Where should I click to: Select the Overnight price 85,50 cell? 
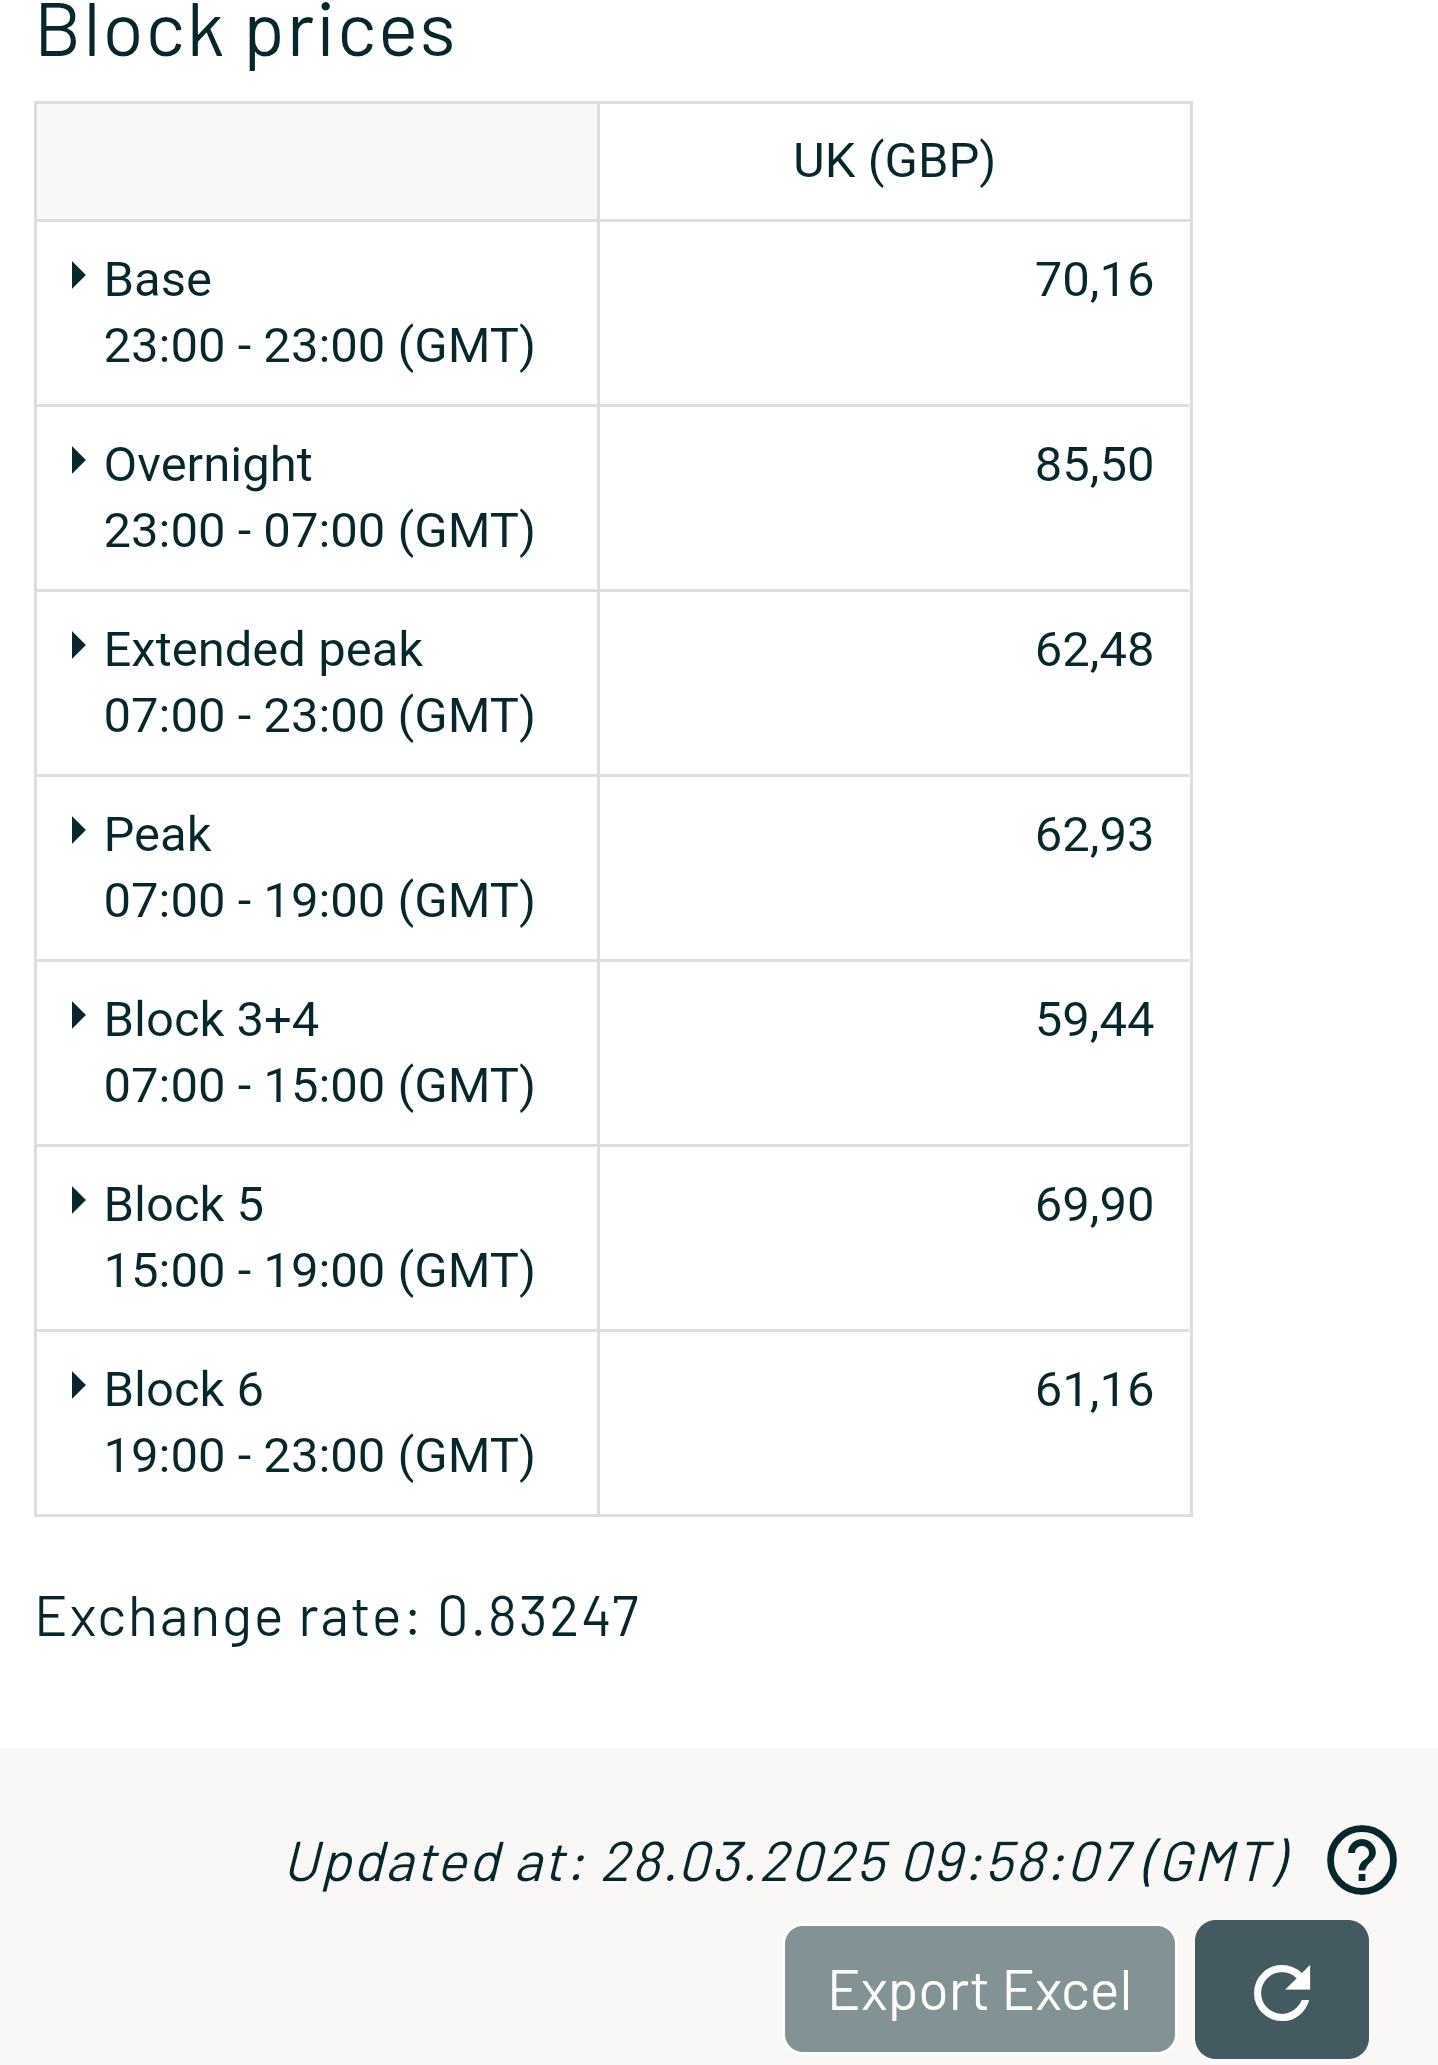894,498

━━━━━━━━━━━━━━━━━━━━━━━━━━━━━━

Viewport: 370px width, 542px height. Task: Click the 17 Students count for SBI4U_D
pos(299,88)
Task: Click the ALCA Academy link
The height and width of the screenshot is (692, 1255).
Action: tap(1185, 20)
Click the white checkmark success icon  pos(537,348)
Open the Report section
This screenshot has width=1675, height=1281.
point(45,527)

━━━━━━━━━━━━━━━━━━━━━━━━━━━━━━

TASK TO COMPLETE: Beginning at the line with "Viewport: 370px width, 542px" and stopping after the line with "Click the white", please write out every line of the data above exactly and nothing else.

SOLUTION:
Viewport: 370px width, 542px height. Task: Click the 17 Students count for SBI4U_D
pos(299,88)
Task: Click the ALCA Academy link
The height and width of the screenshot is (692, 1255).
Action: tap(1185, 20)
Click the white checkmark success icon  pos(537,348)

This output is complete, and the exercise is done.